* DIRECTIONS *
Revise the records below by replacing "screenshot" with "image" throughout and leaving everything else as it is. Omit the pictures from your answer.

Word and element location data
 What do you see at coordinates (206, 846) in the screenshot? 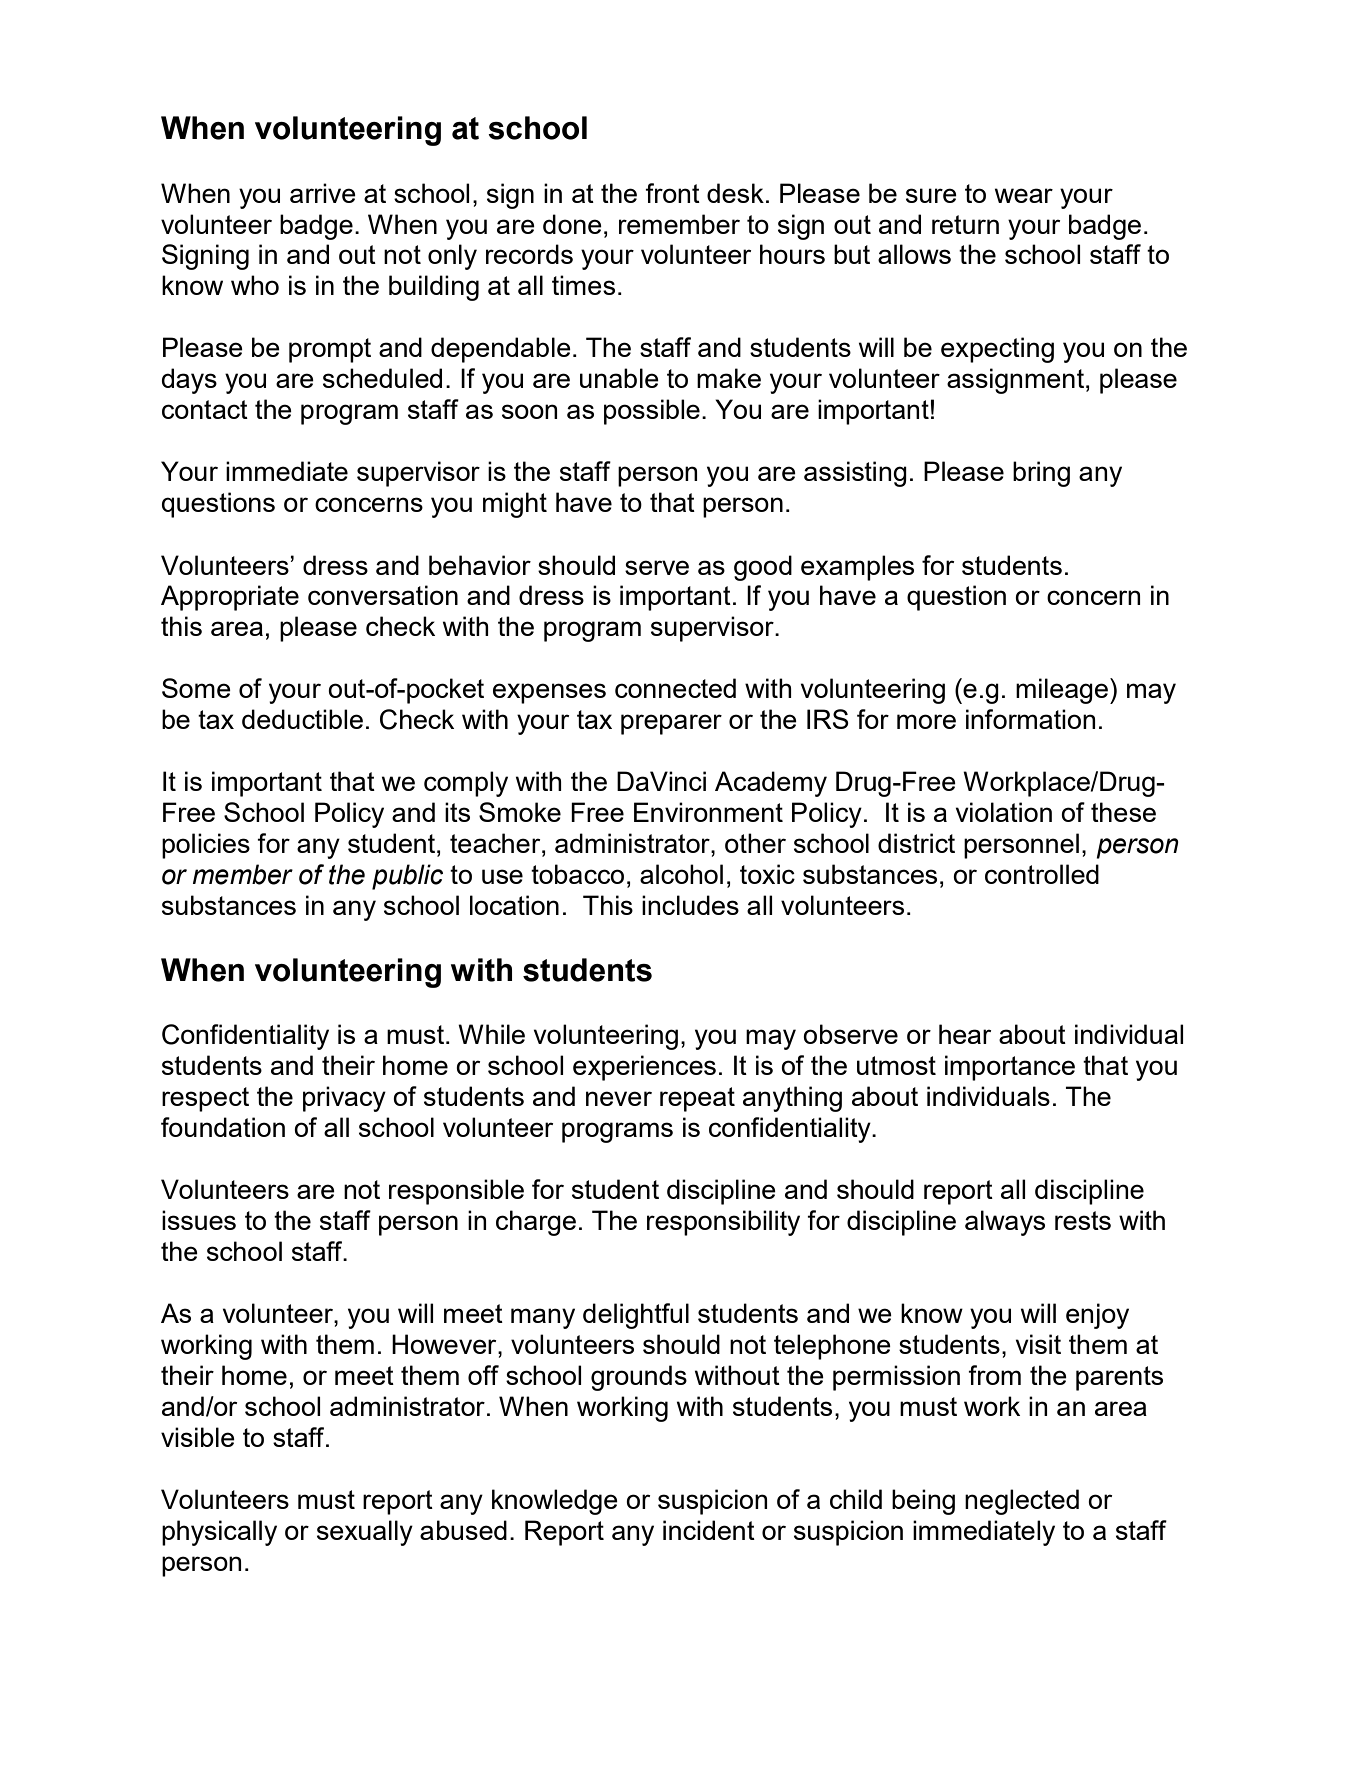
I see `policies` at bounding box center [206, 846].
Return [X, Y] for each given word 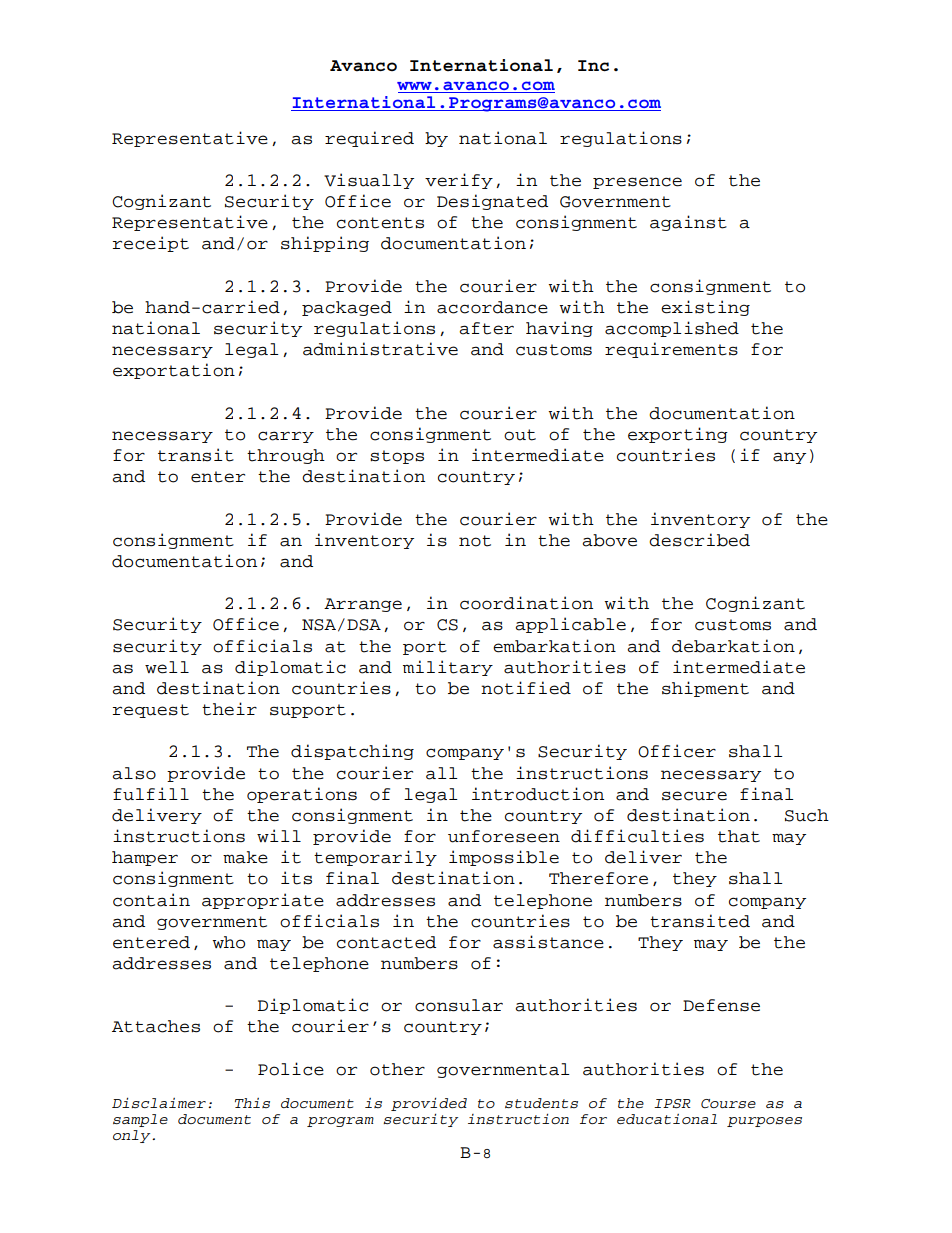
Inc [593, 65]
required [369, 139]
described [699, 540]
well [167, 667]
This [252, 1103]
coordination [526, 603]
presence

* FINISHED ANSWER *
 What do you see at coordinates (206, 846) in the image? 
I see `policies` at bounding box center [206, 846].
Return [X, Y] for each given word 
Inc [593, 65]
required [369, 139]
described [699, 540]
well [167, 667]
This [252, 1103]
coordination [526, 603]
presence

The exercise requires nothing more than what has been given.